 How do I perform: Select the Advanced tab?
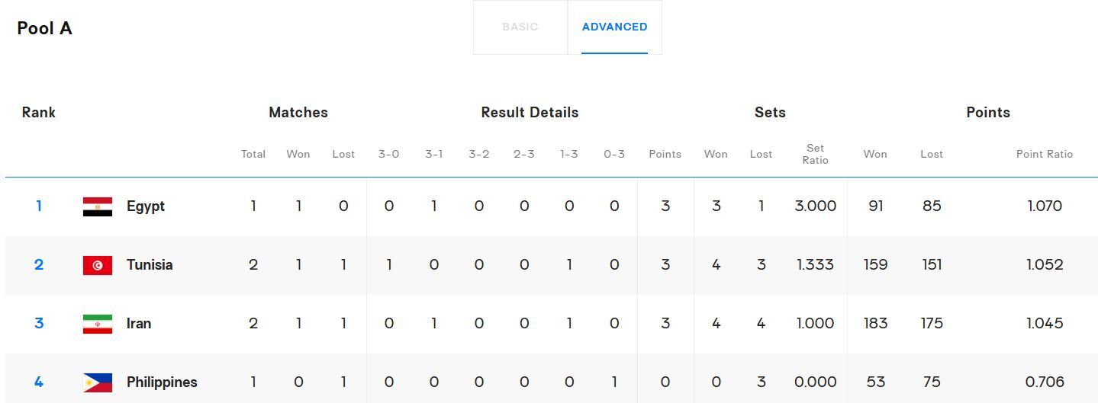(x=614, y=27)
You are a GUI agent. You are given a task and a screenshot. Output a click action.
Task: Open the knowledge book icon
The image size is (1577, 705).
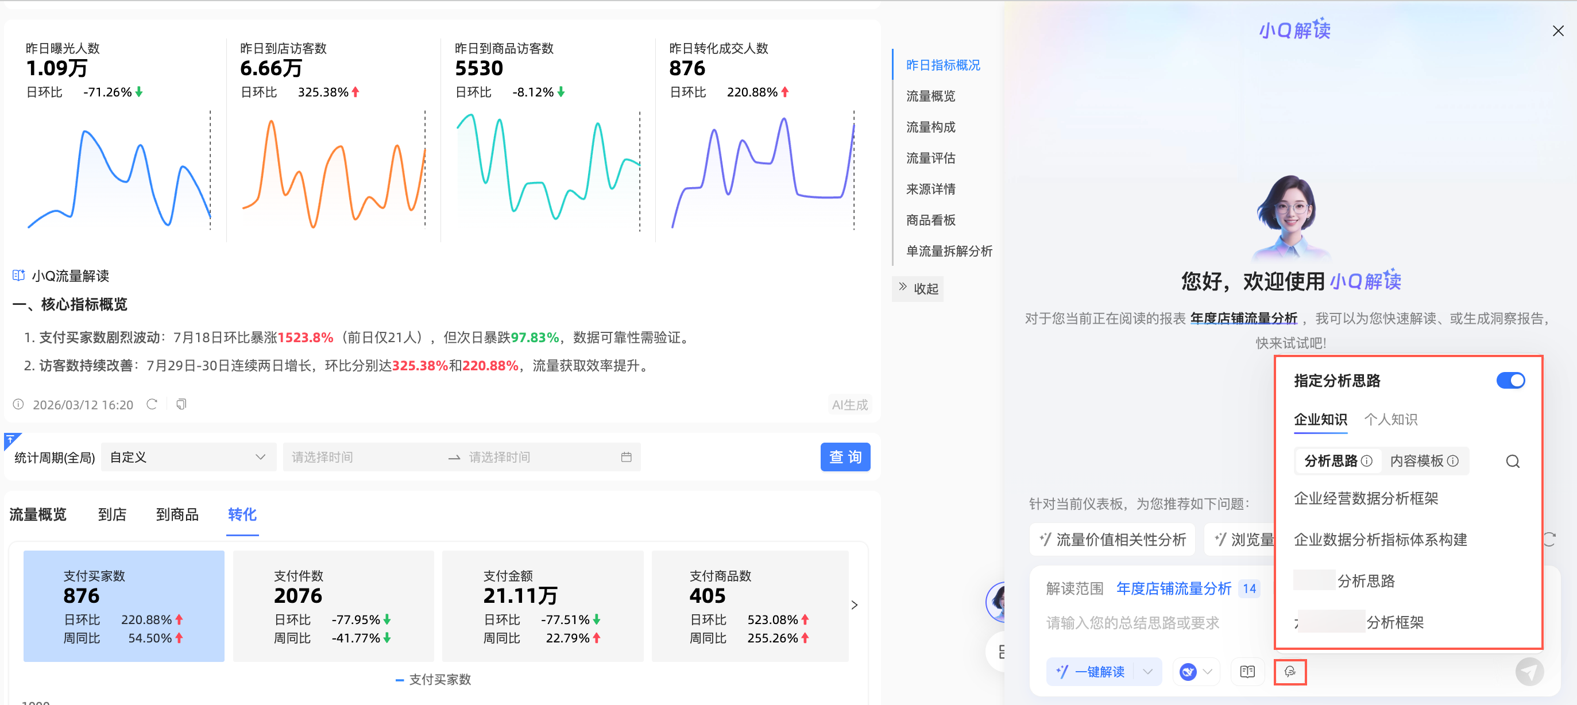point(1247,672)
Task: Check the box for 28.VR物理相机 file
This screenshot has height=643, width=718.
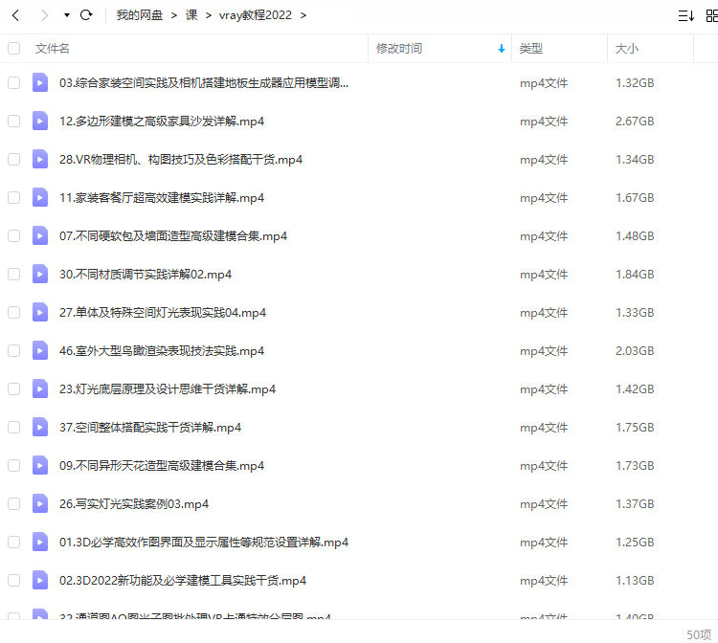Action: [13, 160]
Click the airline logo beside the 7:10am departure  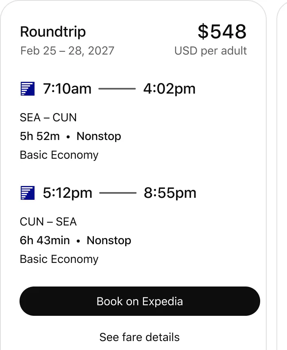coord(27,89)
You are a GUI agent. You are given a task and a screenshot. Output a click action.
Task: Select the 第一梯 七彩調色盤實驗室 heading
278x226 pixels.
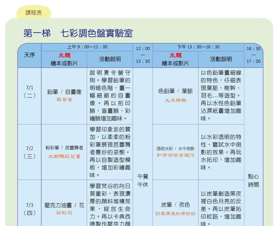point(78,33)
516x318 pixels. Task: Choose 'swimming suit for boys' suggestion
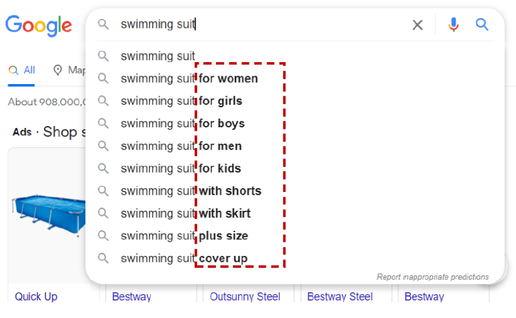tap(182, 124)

──────────

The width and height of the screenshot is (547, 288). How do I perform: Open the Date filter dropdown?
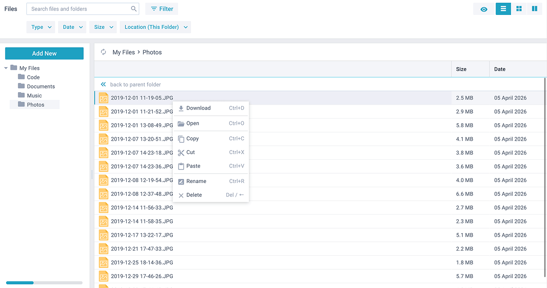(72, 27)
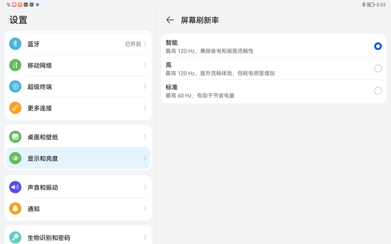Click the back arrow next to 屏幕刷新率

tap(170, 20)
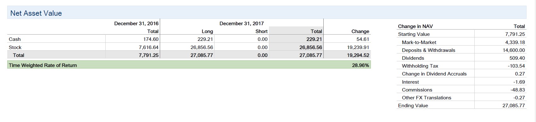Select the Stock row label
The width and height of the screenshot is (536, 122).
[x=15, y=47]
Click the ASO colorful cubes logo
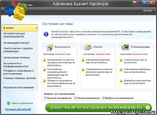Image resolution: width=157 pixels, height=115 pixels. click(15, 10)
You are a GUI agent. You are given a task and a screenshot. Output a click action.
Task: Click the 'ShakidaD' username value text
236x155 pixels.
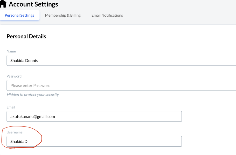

──────────

> TASK DIRECTIONS
Copy the lines word for word, starting at the line that contains "The width and height of the screenshot is (547, 288)." and ending after the line that contains "236x155 pixels.". Leave the pictures out of your copy.

> EXERCISE RESPONSE
The width and height of the screenshot is (547, 288). How do I perform: Open the Date filter dropdown?
(72, 27)
Click the back arrow next to 屏幕刷新率

tap(170, 20)
Select the Stock row label
The width and height of the screenshot is (536, 122).
[x=15, y=47]
Click the ASO colorful cubes logo
Image resolution: width=157 pixels, height=115 pixels. click(15, 10)
You are a GUI agent. You are given a task and a screenshot. Output a click action.
Task: Click the 'ShakidaD' username value text
236x155 pixels.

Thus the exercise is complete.